:: DATA SHOWN ::
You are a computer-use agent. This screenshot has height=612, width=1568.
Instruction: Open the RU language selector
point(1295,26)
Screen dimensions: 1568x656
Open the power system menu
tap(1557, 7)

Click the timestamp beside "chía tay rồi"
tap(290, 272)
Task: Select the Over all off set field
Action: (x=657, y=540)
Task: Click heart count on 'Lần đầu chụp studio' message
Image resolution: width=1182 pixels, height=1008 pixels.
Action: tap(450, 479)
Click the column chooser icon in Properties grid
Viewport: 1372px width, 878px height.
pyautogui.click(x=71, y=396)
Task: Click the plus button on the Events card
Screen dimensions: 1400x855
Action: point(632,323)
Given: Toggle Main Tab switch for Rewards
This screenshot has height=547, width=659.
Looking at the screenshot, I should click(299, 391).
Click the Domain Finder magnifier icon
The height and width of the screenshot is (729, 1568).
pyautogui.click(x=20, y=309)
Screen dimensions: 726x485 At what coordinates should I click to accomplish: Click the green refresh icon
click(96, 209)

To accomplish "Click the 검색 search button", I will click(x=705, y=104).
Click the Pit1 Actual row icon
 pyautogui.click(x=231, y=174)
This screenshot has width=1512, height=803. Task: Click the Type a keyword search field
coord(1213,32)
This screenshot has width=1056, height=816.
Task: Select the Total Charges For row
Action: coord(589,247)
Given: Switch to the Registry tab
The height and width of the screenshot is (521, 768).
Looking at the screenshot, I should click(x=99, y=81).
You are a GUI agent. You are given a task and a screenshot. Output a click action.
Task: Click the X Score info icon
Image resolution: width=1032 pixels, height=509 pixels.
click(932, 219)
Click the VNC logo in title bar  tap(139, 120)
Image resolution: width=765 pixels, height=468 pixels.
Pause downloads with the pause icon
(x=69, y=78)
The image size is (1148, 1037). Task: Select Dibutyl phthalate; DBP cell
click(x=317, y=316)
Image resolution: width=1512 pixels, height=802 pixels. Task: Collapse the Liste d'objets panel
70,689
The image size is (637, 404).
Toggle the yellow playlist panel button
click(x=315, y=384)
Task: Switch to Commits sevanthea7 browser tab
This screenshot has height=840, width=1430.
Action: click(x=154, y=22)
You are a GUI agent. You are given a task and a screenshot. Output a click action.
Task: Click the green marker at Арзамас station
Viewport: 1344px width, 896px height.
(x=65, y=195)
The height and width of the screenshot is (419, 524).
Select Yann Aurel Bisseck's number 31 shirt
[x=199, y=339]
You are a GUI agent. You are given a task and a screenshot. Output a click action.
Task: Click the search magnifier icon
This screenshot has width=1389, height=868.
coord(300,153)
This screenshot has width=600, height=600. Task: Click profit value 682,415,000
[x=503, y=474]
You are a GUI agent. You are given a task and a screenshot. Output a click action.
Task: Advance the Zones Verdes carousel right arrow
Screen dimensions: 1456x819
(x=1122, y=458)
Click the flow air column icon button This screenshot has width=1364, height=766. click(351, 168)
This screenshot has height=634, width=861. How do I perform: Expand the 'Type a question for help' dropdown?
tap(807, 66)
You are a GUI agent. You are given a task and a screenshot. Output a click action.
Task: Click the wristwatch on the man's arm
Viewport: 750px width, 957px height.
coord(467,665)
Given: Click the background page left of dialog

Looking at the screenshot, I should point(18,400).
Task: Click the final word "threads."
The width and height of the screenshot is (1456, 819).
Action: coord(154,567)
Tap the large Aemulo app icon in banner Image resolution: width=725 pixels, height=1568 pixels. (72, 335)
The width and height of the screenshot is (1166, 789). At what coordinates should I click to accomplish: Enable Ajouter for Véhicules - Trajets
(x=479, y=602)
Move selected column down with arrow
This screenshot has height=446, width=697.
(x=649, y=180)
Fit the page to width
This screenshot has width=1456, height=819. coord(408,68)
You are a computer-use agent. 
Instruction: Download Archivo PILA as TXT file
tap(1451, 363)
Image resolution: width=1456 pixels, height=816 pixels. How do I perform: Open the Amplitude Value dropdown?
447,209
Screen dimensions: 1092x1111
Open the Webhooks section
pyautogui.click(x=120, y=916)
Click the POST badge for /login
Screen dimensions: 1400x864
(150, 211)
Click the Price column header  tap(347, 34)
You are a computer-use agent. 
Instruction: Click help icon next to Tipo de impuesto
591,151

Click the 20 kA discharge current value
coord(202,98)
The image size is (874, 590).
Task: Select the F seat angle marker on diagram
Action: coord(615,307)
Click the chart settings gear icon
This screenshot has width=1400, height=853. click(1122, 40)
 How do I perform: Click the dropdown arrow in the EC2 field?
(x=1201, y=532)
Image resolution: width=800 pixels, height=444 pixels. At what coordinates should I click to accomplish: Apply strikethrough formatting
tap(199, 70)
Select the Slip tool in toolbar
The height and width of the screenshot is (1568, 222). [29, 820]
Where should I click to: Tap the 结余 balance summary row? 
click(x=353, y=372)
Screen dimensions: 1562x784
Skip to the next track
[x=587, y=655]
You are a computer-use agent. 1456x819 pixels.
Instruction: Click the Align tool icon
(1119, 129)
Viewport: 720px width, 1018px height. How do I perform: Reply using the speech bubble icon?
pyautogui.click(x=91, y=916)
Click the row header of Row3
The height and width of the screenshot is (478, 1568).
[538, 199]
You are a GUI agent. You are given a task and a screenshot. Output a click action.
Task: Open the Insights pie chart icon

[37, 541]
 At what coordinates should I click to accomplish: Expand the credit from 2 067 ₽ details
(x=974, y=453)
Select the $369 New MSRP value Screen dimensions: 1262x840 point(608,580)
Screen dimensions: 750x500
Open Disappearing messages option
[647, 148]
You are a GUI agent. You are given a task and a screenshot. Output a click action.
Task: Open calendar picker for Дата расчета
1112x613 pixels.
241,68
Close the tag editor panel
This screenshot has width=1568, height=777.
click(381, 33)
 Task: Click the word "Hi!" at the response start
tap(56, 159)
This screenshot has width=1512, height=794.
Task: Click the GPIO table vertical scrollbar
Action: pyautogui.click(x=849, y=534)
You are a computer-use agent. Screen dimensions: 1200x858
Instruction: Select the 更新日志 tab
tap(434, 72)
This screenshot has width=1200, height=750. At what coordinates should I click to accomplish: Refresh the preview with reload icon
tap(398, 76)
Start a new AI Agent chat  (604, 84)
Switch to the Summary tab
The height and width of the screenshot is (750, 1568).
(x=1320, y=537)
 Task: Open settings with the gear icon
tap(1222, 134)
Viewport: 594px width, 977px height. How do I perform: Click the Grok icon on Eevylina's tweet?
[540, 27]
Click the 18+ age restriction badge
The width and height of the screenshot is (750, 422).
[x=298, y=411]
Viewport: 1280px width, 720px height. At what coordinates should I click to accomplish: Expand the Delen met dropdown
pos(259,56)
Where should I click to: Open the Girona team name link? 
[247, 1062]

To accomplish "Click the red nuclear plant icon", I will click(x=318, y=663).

:: EXERCISE BRIEF ::
Rewrite all of the records above as a numbered list, omitting any blank lines.

:: CORRECT RESPONSE ::
1. You are a computer-use agent. This screenshot has height=612, width=1568.
2. Instruction: Open the RU language selector
3. point(1295,26)
4. Screen dimensions: 1568x656
5. Open the power system menu
6. tap(1557, 7)
7. Click the timestamp beside "chía tay rồi"
8. tap(290, 272)
9. Task: Select the Over all off set field
10. Action: (x=657, y=540)
11. Task: Click heart count on 'Lần đầu chụp studio' message
12. Image resolution: width=1182 pixels, height=1008 pixels.
13. Action: tap(450, 479)
14. Click the column chooser icon in Properties grid
15. Viewport: 1372px width, 878px height.
16. pyautogui.click(x=71, y=396)
17. Task: Click the plus button on the Events card
18. Screen dimensions: 1400x855
19. Action: point(632,323)
20. Given: Toggle Main Tab switch for Rewards
21. This screenshot has height=547, width=659.
22. Looking at the screenshot, I should click(299, 391).
23. Click the Domain Finder magnifier icon
24. The height and width of the screenshot is (729, 1568).
25. pyautogui.click(x=20, y=309)
26. Screen dimensions: 726x485 At what coordinates should I click to accomplish: Click the green refresh icon
27. click(96, 209)
28. To accomplish "Click the 검색 search button", I will click(x=705, y=104).
29. Click the Pit1 Actual row icon
30.  pyautogui.click(x=231, y=174)
31. This screenshot has width=1512, height=803. Task: Click the Type a keyword search field
32. coord(1213,32)
33. This screenshot has width=1056, height=816.
34. Task: Select the Total Charges For row
35. Action: coord(589,247)
36. Given: Switch to the Registry tab
37. The height and width of the screenshot is (521, 768).
38. Looking at the screenshot, I should click(x=99, y=81).
39. You are a GUI agent. You are given a task and a screenshot. Output a click action.
40. Task: Click the X Score info icon
41. Image resolution: width=1032 pixels, height=509 pixels.
42. click(932, 219)
43. Click the VNC logo in title bar  tap(139, 120)
44. Image resolution: width=765 pixels, height=468 pixels.
45. Pause downloads with the pause icon
46. (x=69, y=78)
47. The image size is (1148, 1037). Task: Select Dibutyl phthalate; DBP cell
48. click(x=317, y=316)
49. Image resolution: width=1512 pixels, height=802 pixels. Task: Collapse the Liste d'objets panel
50. 70,689
51. The image size is (637, 404).
52. Toggle the yellow playlist panel button
53. click(x=315, y=384)
54. Task: Switch to Commits sevanthea7 browser tab
55. This screenshot has height=840, width=1430.
56. Action: click(x=154, y=22)
57. You are a GUI agent. You are given a task and a screenshot. Output a click action.
58. Task: Click the green marker at Арзамас station
59. Viewport: 1344px width, 896px height.
60. (x=65, y=195)
61. The height and width of the screenshot is (419, 524).
62. Select Yann Aurel Bisseck's number 31 shirt
63. [x=199, y=339]
64. You are a GUI agent. You are given a task and a screenshot. Output a click action.
65. Task: Click the search magnifier icon
66. This screenshot has width=1389, height=868.
67. coord(300,153)
68. This screenshot has width=600, height=600. Task: Click profit value 682,415,000
69. [x=503, y=474]
70. You are a GUI agent. You are given a task and a screenshot. Output a click action.
71. Task: Advance the Zones Verdes carousel right arrow
72. Screen dimensions: 1456x819
73. (x=1122, y=458)
74. Click the flow air column icon button This screenshot has width=1364, height=766. click(351, 168)
75. This screenshot has height=634, width=861. How do I perform: Expand the 'Type a question for help' dropdown?
76. tap(807, 66)
77. You are a GUI agent. You are given a task and a screenshot. Output a click action.
78. Task: Click the wristwatch on the man's arm
79. Viewport: 750px width, 957px height.
80. coord(467,665)
81. Given: Click the background page left of dialog
82. Looking at the screenshot, I should point(18,400).
83. Task: Click the final word "threads."
84. The width and height of the screenshot is (1456, 819).
85. Action: coord(154,567)
86. Tap the large Aemulo app icon in banner Image resolution: width=725 pixels, height=1568 pixels. (72, 335)
87. The width and height of the screenshot is (1166, 789). At what coordinates should I click to accomplish: Enable Ajouter for Véhicules - Trajets
88. (x=479, y=602)
89. Move selected column down with arrow
90. This screenshot has height=446, width=697.
91. (x=649, y=180)
92. Fit the page to width
93. This screenshot has width=1456, height=819. coord(408,68)
94. You are a computer-use agent. 
95. Instruction: Download Archivo PILA as TXT file
96. tap(1451, 363)
97. Image resolution: width=1456 pixels, height=816 pixels. How do I perform: Open the Amplitude Value dropdown?
98. 447,209
99. Screen dimensions: 1092x1111
100. Open the Webhooks section
101. pyautogui.click(x=120, y=916)
102. Click the POST badge for /login
103. Screen dimensions: 1400x864
104. (150, 211)
105. Click the Price column header  tap(347, 34)
106. You are a computer-use agent. 
107. Instruction: Click help icon next to Tipo de impuesto
108. 591,151
109. Click the 20 kA discharge current value
110. coord(202,98)
111. The image size is (874, 590).
112. Task: Select the F seat angle marker on diagram
113. Action: coord(615,307)
114. Click the chart settings gear icon
115. This screenshot has width=1400, height=853. click(1122, 40)
116.  How do I perform: Click the dropdown arrow in the EC2 field?
117. (x=1201, y=532)
118. Image resolution: width=800 pixels, height=444 pixels. At what coordinates should I click to accomplish: Apply strikethrough formatting
119. tap(199, 70)
120. Select the Slip tool in toolbar
121. The height and width of the screenshot is (1568, 222). [29, 820]
122. Where should I click to: Tap the 结余 balance summary row? 
123. click(x=353, y=372)
124. Screen dimensions: 1562x784
125. Skip to the next track
126. [x=587, y=655]
127. You are a computer-use agent. 1456x819 pixels.
128. Instruction: Click the Align tool icon
129. (1119, 129)
130. Viewport: 720px width, 1018px height. How do I perform: Reply using the speech bubble icon?
131. pyautogui.click(x=91, y=916)
132. Click the row header of Row3
133. The height and width of the screenshot is (478, 1568).
134. [538, 199]
135. You are a GUI agent. You are given a task and a screenshot. Output a click action.
136. Task: Open the Insights pie chart icon
137. [37, 541]
138.  At what coordinates should I click to accomplish: Expand the credit from 2 067 ₽ details
139. (x=974, y=453)
140. Select the $369 New MSRP value Screen dimensions: 1262x840 point(608,580)
141. Screen dimensions: 750x500
142. Open Disappearing messages option
143. [647, 148]
144. You are a GUI agent. You are given a task and a screenshot. Output a click action.
145. Task: Open calendar picker for Дата расчета
146. 1112x613 pixels.
147. 241,68
148. Close the tag editor panel
149. This screenshot has width=1568, height=777.
150. click(381, 33)
151.  Task: Click the word "Hi!" at the response start
152. tap(56, 159)
153. This screenshot has width=1512, height=794.
154. Task: Click the GPIO table vertical scrollbar
155. Action: pyautogui.click(x=849, y=534)
156. You are a computer-use agent. Screen dimensions: 1200x858
157. Instruction: Select the 更新日志 tab
158. tap(434, 72)
159. This screenshot has width=1200, height=750. At what coordinates should I click to accomplish: Refresh the preview with reload icon
160. tap(398, 76)
161. Start a new AI Agent chat  (604, 84)
162. Switch to the Summary tab
163. The height and width of the screenshot is (750, 1568).
164. (x=1320, y=537)
165.  Task: Open settings with the gear icon
166. tap(1222, 134)
167. Viewport: 594px width, 977px height. How do I perform: Click the Grok icon on Eevylina's tweet?
168. [540, 27]
169. Click the 18+ age restriction badge
170. The width and height of the screenshot is (750, 422).
171. [x=298, y=411]
172. Viewport: 1280px width, 720px height. At what coordinates should I click to accomplish: Expand the Delen met dropdown
173. pos(259,56)
174. Where should I click to: Open the Girona team name link? 
175. [247, 1062]
176. To accomplish "Click the red nuclear plant icon", I will click(x=318, y=663).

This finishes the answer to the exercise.